Second, market uncertainty tends to count against clearance. If the market could develop in a number of ways, the Commission is likely to choose the potential scenario that could do most harm to competition as a basis for its assessment. This is appropriate, because it is the Commission’s job is to avoid those harmful scenarios, not make a call on what is most likely to happen. I can’t be sure because the full reasoning for the decision isn’t available just yet, but it’s possible that this type of thinking played a part in the Sky TV-Vodafone decision. No-one knows where content and telco markets are going in the short-to-medium term, and so the most harmful possible scenario was one that the Commission assumed would eventuate. From this starting point it is not surprising that the Commission might reach a different conclusion than if it undertook the sort of the risk analysis and scenario planning that business decision makers undertake in their own markets.
Third, the Commission breaks down the issues in the application to understand how the proposed merger affects a range of “markets”. If there is a problem in only one of those markets, clearance will be declined. If there was a merger or two insurance providers, for example, the Commission would look at all the different sorts of insurance policies – life insurance, health insurance, pet insurance, travel insurance – as different “markets”. A competition problem in the pet insurance market might ruin the whole deal, even if there was no hint of a problem in the other relevant markets. How a “market” is defined for the purpose of this analysis is a technical point, and investors and businesses probably don’t break down divisions of markets in the same way in most cases, so won’t generally see the same sorts of problems that the Commission does to the same extent.

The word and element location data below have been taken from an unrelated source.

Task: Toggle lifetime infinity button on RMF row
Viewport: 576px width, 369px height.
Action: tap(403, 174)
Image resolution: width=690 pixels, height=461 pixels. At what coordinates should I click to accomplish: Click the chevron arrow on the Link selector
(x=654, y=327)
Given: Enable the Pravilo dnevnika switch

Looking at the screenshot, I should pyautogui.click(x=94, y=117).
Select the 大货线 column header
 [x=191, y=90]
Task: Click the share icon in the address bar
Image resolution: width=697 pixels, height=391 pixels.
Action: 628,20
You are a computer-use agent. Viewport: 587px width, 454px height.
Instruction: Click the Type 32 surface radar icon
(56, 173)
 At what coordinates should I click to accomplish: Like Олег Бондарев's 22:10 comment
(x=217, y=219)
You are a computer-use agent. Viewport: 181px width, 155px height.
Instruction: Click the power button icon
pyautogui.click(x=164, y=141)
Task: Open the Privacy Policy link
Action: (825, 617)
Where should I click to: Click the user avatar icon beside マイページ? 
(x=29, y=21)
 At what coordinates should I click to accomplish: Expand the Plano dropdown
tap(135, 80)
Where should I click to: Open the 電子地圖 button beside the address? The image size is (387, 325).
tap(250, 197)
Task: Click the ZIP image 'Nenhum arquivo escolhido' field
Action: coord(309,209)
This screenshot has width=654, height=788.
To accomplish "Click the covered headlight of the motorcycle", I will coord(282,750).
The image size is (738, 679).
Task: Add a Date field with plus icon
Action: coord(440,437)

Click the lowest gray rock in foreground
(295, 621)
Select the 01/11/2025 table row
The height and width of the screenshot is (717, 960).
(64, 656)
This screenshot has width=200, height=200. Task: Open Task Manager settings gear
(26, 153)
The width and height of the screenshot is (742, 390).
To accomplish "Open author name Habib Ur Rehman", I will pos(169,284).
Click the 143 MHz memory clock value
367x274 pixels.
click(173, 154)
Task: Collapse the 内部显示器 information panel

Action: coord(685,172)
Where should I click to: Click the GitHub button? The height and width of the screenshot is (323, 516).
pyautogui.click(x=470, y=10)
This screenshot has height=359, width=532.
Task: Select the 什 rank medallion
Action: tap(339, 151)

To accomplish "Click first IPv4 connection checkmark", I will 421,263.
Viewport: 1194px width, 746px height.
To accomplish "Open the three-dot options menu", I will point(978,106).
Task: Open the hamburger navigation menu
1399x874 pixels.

If you take those three points together, it’s not hard to see that the business and investment community might not always follow the Commission’s analysis. What does this mean in practice? Probably that we will continue to see the market get competition law decisions wrong a significant number of times. But that doesn’t mean that the Commission’s decision-making is somehow wrong or unpredictable. If understanding how a competition law decision is likely to be made is important to you, then it’s a great idea to talk directly with a competition law expert. And definitely don’t talk with Mike Hosking.